Dal 2008, quando ha debuttato il programma di certificazione Top Employers in Italia, ad oggi, le aziende meritevoli sono quasi triplicate, passando da 28 nella primavera del 2009 a 90 del 2018.
Considerando che ad oggi l’ente è presente in 113 Paesi e 5 Continenti, Top Employers è davvero un osservatorio speciale, in grado di analizzare, valutare e certificare le eccellenze delle condizioni di lavoro nelle aziende. Generalmente si focalizza su imprese multinazionali o comunque medio grandi.
Tra quelle certificate in Italia, ben sei aziende ottengono la certificazione da 10 anni, e sono Abbott e Chiesi Farmaceutici (farmaceutica); Cariparma, oggi Crédit Agricole Cariparma, e UniCredit (banca), Elica (produzione), PepsiCo (alimentare).
Si tratta dunque di imprese che hanno saputo, anno dopo anno, confermare le loro eccellenze in ambito HR. Ciò significa che sono in grado di offrire condizioni di lavoro e ambiente lavorativo ottimali, capaci di reggere il confronto a livello mondiale.
Negli anni, però, sono cambiati i criteri di giudizio, o meglio, aumentati.
Nel 2008, infatti, i primi tre valori erano recruiting, sviluppo della leadership e cambiamento culturale, mentre nel 2018 sono strategia dei talenti, sviluppo della leadership e cambio organizzativo.
I campi di analisi e valutazione della certificazione Top Employers nel 2008 erano 5: condizioni di lavoro, cultura aziendale, sviluppo del talento e impegno sociale. Nel corso degli anni successivi si sono ampliati e modificati, alcune voci sono state eliminate mentre altre sono state inserite. Ad oggi sono diventate 9: talent strategy, workforce planning, on-boarding, learning & development, performance management, leadership development, career&succession management, compensation&benefits e culture.

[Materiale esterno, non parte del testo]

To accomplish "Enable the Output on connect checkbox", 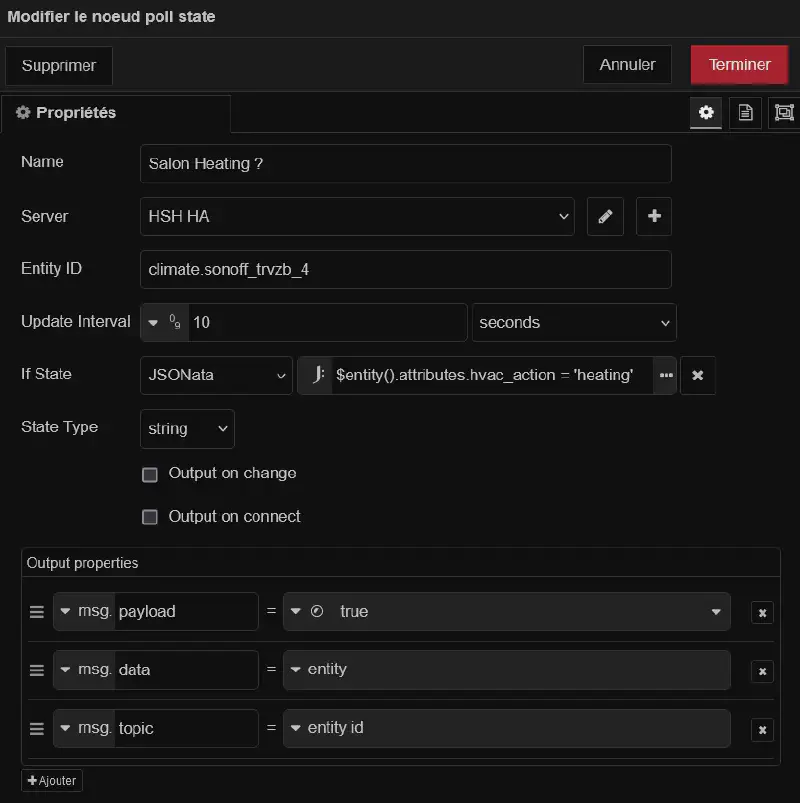I will [150, 516].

Massimo Begelle, deputy country manager Italia di Top Employers Institute, ha commentato così i cambiamenti e i risultati ottenuti: “Le modifiche più evidenti certificate in ambito lavorativo riguardano soprattutto la strategia dei talenti, evidenziata come prima priorità nel 2018 e praticamente sconosciuta dieci anni fa, quando ci si limitava a parlare di sviluppo del talento”.
A proposito di talenti, un termine nuovo è proprio talent acquisition, che prevede un processo di selezione, attraverso l’ingresso in azienda e lo sviluppo del talento: “Uno specchio dei tempi, dove la ricerca dei talenti è diventata un punto fondamentale delle strategie aziendali e gli sforzi delle aziende sono mirati non solo ad acquisirli, ma anche a farli restare”.
Per questo motivo, è diventato di vitale importanza l’HR director: “Da ruolo importante, strettamente operativo e legato all’ambito amministrativo, HR director è oggi una figura “chiave”.Sta diventando un vero “business partner” perché deve raggiungere gli obiettivi dell’azienda e nello stesso tempo seguire lo sviluppo delle persone, mettendo in atto le politiche più adatte per farle crescere”.
Anche la digitalizzazione sta diventando sempre più importante, tanto che, se dieci anni fa era impensabile che un dipendente non lavorasse tra le mura dell’azienda, ora non è così basilare. Lo smart working, anzi, sta dimostrando ampiamente che importante è l’obiettivo, e non dove lo si raggiunge.